Your objective
Please find the lines in the entries below that contain the word "width", and copy each one.

Records supplied

=-=-=-=-=

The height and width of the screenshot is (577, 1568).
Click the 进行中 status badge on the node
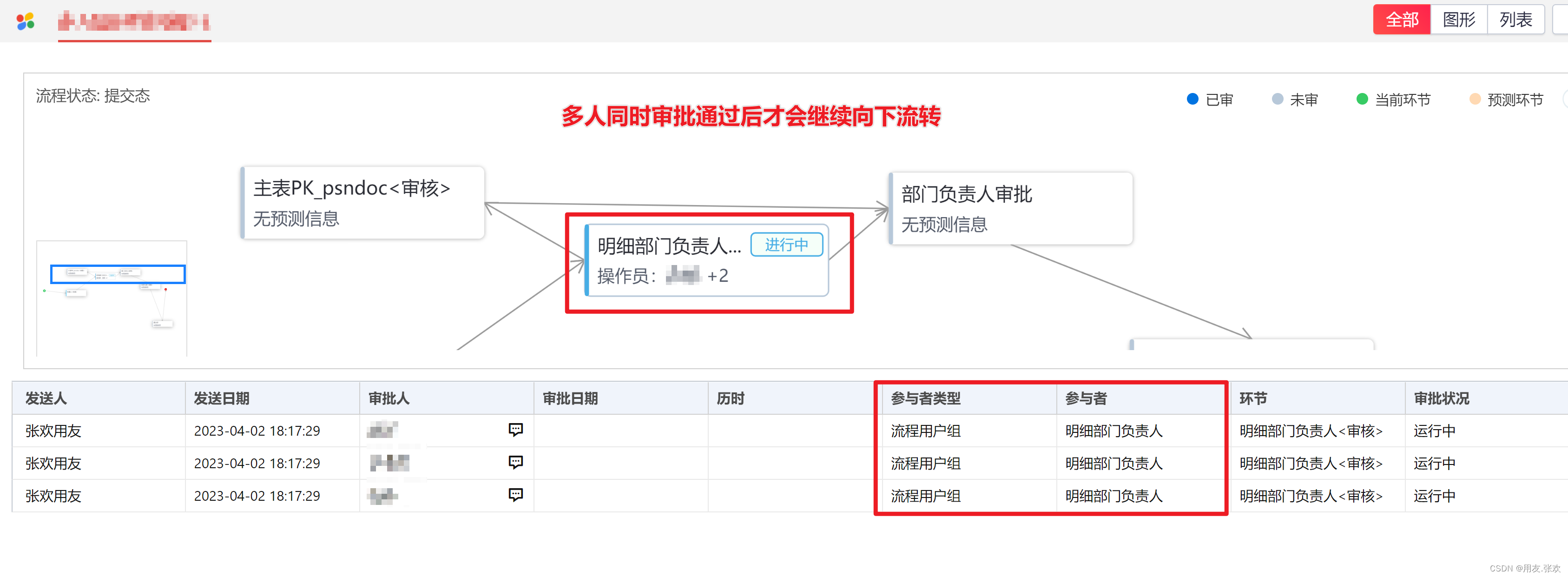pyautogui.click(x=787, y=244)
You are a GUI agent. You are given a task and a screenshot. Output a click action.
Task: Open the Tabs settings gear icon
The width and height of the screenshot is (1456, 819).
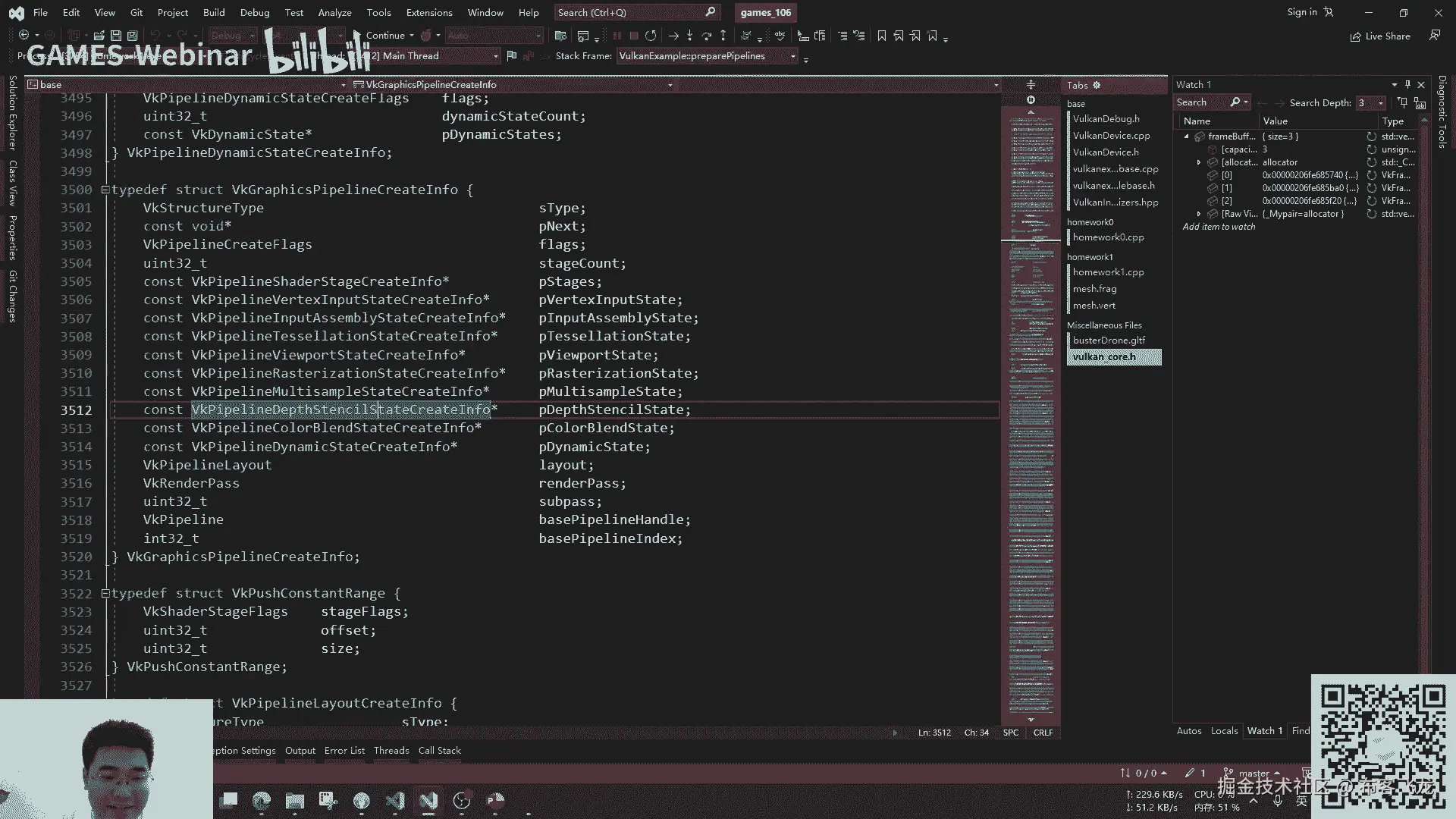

=-=-=-=-=

Result
The height and width of the screenshot is (577, 1568).
The width and height of the screenshot is (1456, 819).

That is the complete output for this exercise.